**Quoted passage**

* * * *

Tuesday 23 October 2012

8. There's Wild Things in them thar Woods.



Before visiting my son and his family in the States recently I had been mulling over the difference in terminology between our country and his current home.

His ‘yard’ is at least five times the size of our ‘garden’.  To me ‘yard’ has always been (apart from the measurement) associated with my Nan’s home where a toilet outside was reached by crossing the yard whilst stepping over the blue bricks between the two homes that shared this facility, and which featured newspaper threaded with string and hung on a hook.  Not to mention spiders (see Blog ’Towards that Time of Year’). There was nary a plant to be seen apart from the occasional dandelion seedling desperately reaching for the sun.

Then, lo and behold, there in the home in Massachussetts was an article from Bill Bryson’s Book ‘I’m a Stranger Here Myself’ where he talks about this very point, his wife being English and a keen gardener and Bill Bryson being neither!

* * * *

**Requests**
**a.** According to the blog post, how much bigger is the son's yard than the writer's garden?
**b.** Reproduce the blog post word for word, from "Before visiting my" to "his current home.".

* * * *

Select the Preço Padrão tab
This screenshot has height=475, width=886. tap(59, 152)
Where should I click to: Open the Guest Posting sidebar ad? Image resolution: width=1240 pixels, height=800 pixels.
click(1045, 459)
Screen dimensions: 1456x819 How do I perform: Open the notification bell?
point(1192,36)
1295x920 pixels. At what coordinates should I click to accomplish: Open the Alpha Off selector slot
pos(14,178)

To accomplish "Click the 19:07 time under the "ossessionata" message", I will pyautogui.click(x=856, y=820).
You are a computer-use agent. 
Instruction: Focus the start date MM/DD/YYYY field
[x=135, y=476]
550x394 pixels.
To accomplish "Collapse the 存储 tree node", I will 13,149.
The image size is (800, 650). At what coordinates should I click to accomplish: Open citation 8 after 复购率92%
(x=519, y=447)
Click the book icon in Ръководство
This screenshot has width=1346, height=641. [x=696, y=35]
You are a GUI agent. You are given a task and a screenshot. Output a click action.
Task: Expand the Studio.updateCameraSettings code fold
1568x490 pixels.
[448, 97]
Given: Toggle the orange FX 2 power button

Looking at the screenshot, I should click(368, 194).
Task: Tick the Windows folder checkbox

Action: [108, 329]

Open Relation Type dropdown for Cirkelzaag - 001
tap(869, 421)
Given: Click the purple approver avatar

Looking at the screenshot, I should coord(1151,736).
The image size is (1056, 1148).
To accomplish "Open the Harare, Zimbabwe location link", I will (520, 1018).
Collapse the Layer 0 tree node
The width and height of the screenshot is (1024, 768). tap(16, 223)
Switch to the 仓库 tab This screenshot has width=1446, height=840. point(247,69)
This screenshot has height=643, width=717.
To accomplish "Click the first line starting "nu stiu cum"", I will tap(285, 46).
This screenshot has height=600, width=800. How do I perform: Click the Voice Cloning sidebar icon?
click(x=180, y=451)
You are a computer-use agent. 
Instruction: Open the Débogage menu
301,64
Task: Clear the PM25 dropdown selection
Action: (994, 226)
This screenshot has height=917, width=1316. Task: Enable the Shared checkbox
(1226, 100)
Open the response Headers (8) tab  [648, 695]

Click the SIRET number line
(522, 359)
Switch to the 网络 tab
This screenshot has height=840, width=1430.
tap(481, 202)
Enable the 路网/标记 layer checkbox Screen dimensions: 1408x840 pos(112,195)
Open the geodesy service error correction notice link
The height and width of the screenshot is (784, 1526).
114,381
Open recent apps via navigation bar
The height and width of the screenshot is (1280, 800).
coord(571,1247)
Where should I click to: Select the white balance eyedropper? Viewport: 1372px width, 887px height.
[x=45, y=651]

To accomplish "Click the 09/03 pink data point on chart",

* * * *

**Solutions to each task**
**a.** It is at least five times the size.

**b.**
Before visiting my son and his family in the States recently I had been mulling over the difference in terminology between our country and his current home.